◆ Data in this exercise:
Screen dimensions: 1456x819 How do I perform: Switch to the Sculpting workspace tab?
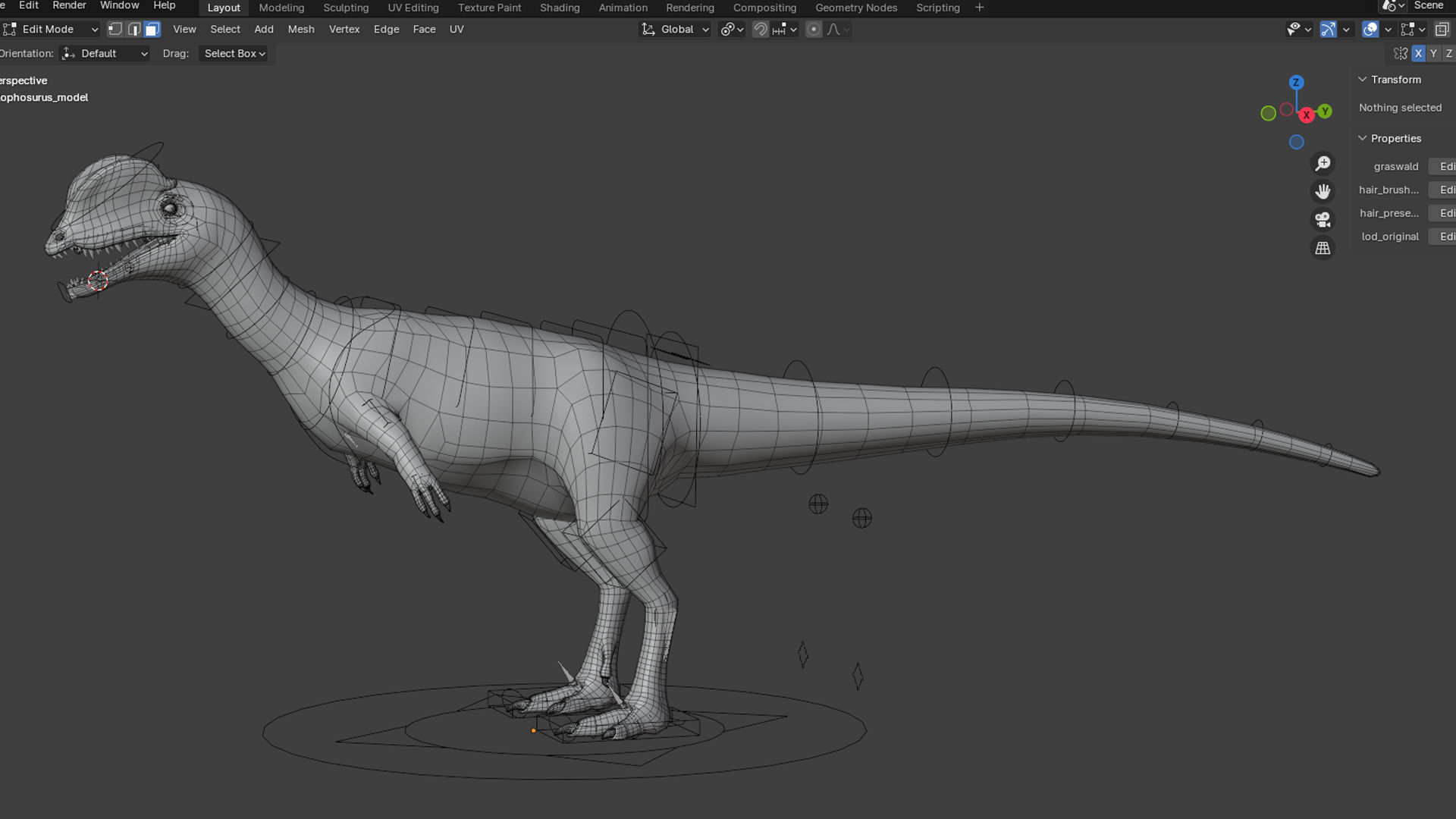click(x=346, y=8)
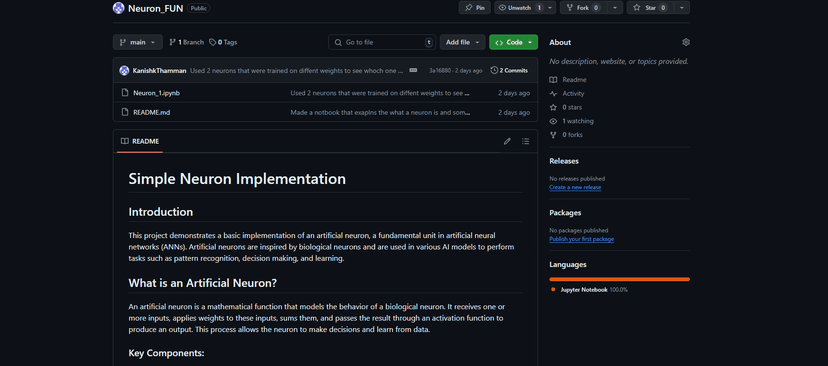The height and width of the screenshot is (366, 828).
Task: Click Create a new release link
Action: [575, 187]
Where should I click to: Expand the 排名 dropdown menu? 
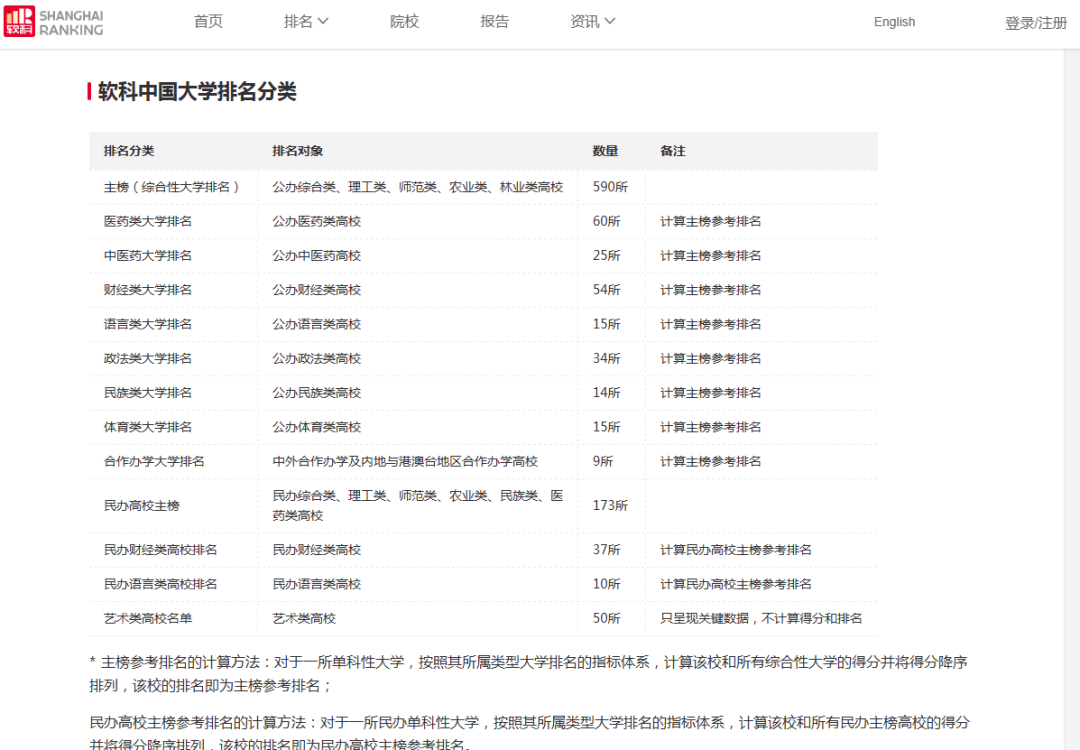tap(306, 22)
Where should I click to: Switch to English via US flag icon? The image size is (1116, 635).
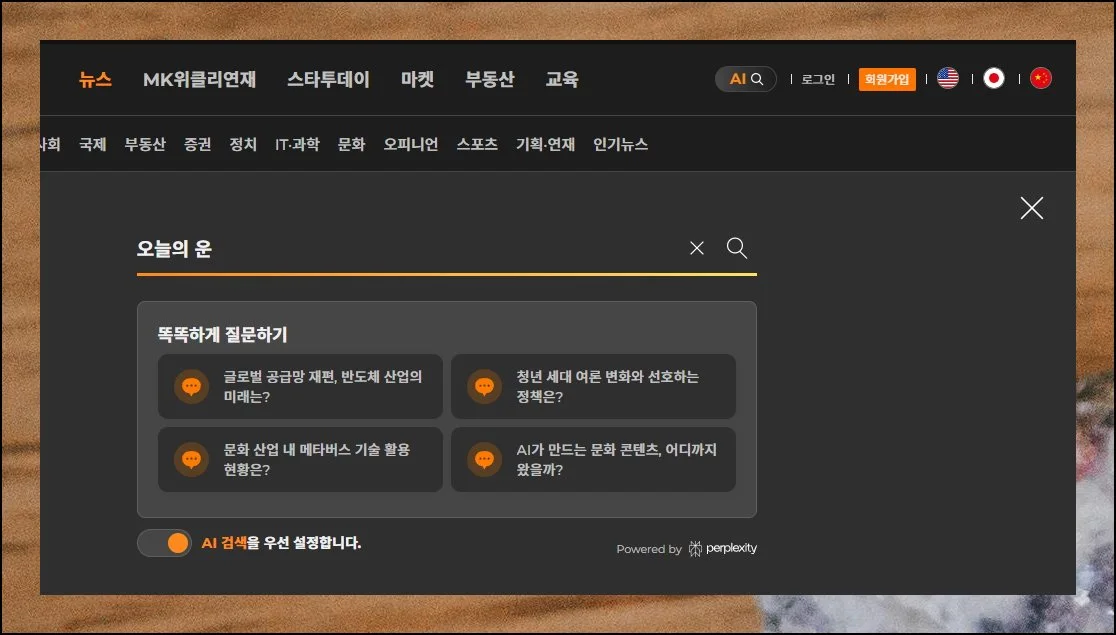pyautogui.click(x=948, y=79)
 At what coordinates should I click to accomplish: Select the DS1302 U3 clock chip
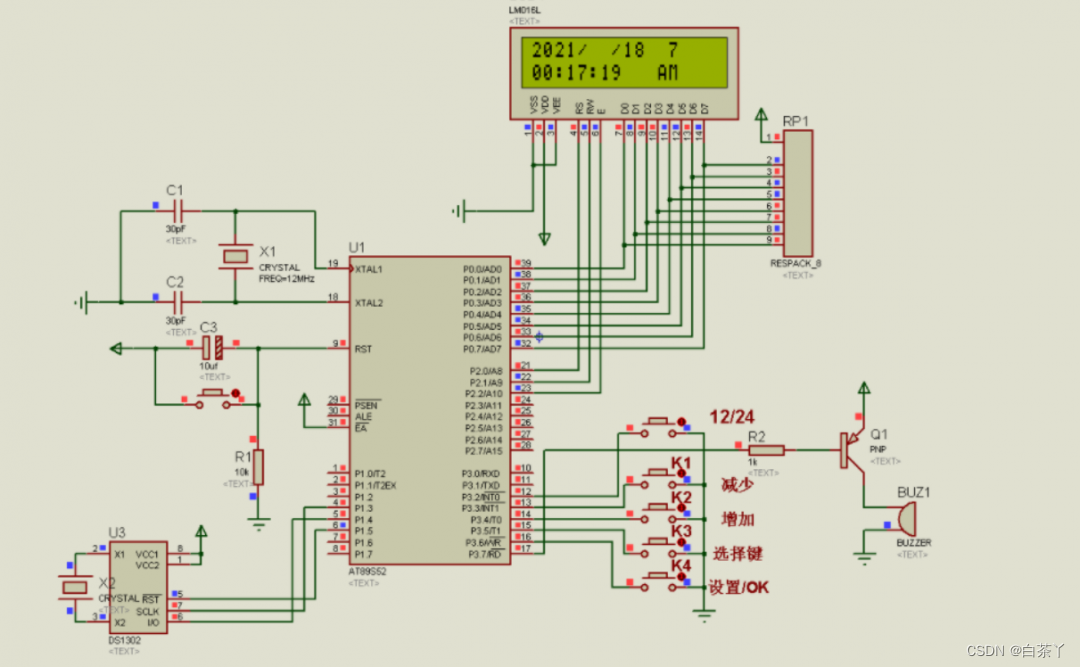(x=138, y=586)
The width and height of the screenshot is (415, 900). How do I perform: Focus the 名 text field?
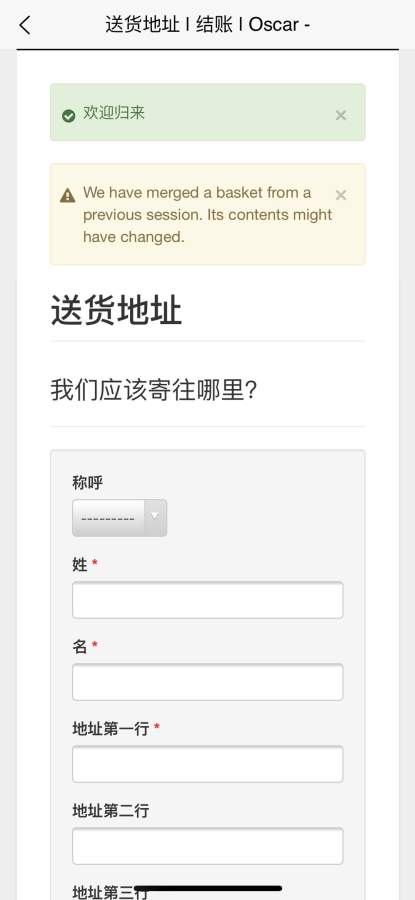tap(208, 682)
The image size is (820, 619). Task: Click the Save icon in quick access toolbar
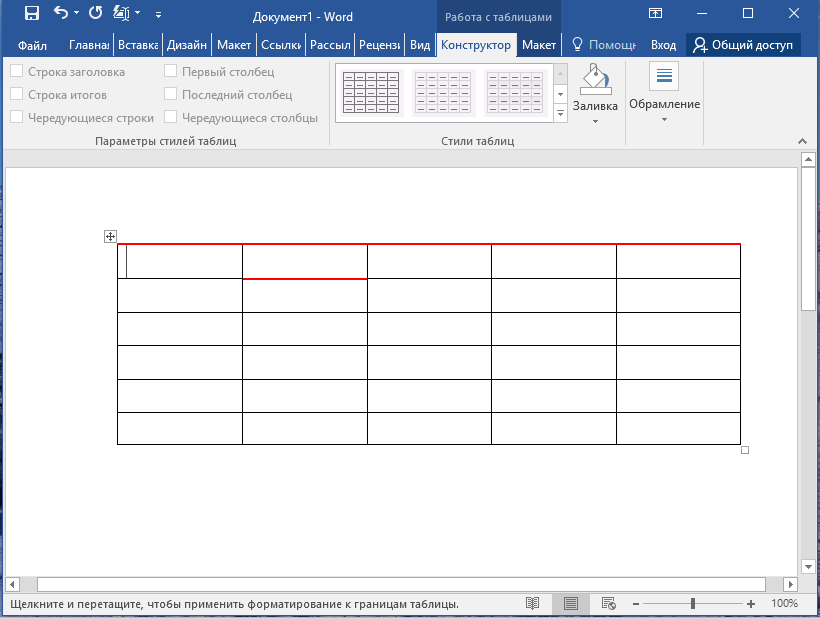tap(32, 14)
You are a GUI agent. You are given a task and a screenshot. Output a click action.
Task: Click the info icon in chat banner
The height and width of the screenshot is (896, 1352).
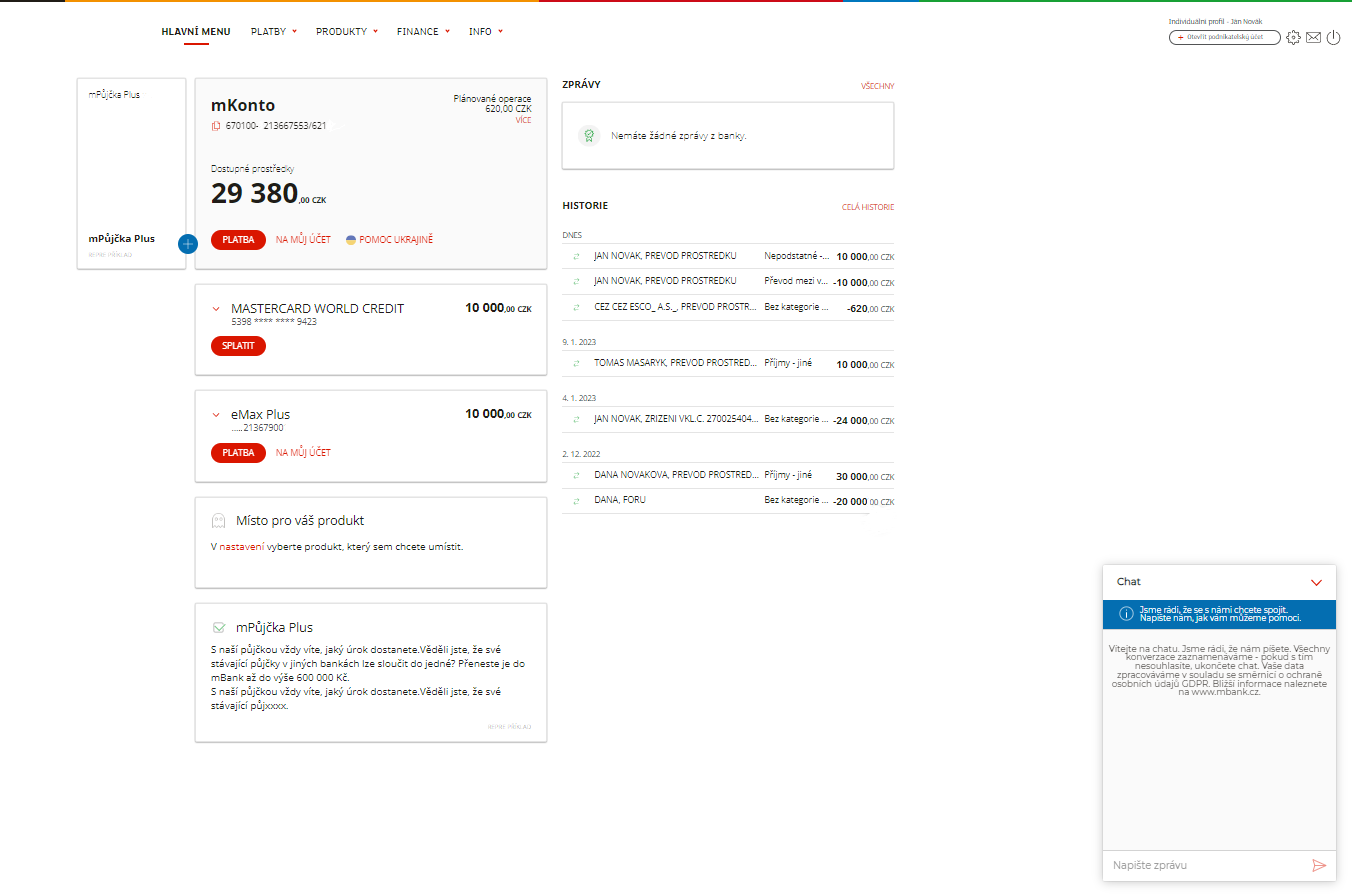pos(1125,613)
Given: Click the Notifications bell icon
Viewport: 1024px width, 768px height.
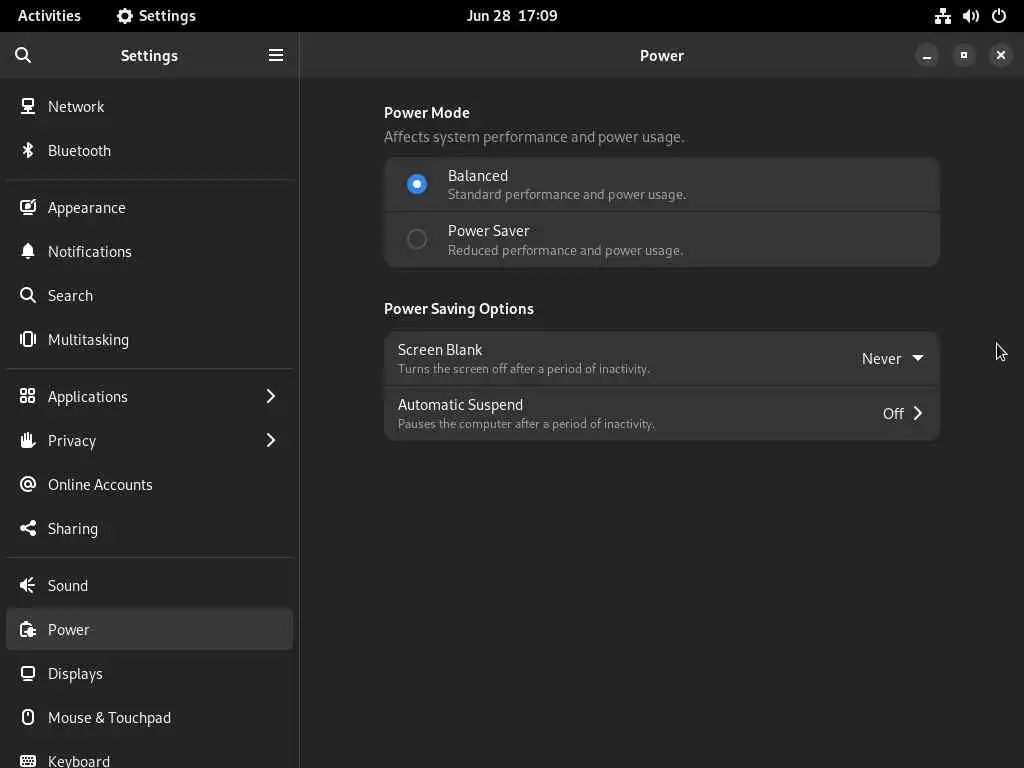Looking at the screenshot, I should 28,252.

◆ What the task asks:
Rewrite the entries as a Markdown table with columns "Row" and "Text", starting with the first line of the entries and going on through the line with "tap(32, 14)", numbering each line and leaving out blank lines and the pictures.

◆ Response to the task:
| Row | Text |
|---|---|
| 1 | Screen dimensions: 1456x819 How do I perform: Switch to the Sculpting workspace tab? |
| 2 | click(x=346, y=8) |
| 3 | The height and width of the screenshot is (366, 828). |
| 4 | Task: Click Create a new release link |
| 5 | Action: [575, 187] |
| 6 | Where should I click to: Expand the 排名 dropdown menu?  |
| 7 | tap(306, 22) |
| 8 | Where should I click to: Switch to English via US flag icon? The image size is (1116, 635). |
| 9 | pyautogui.click(x=948, y=79) |
| 10 |  At what coordinates should I click to accomplish: Select the DS1302 U3 clock chip |
| 11 | (x=138, y=586) |
| 12 | The width and height of the screenshot is (415, 900). How do I perform: Focus the 名 text field? |
| 13 | tap(208, 682) |
| 14 | The image size is (820, 619). Task: Click the Save icon in quick access toolbar |
| 15 | tap(32, 14) |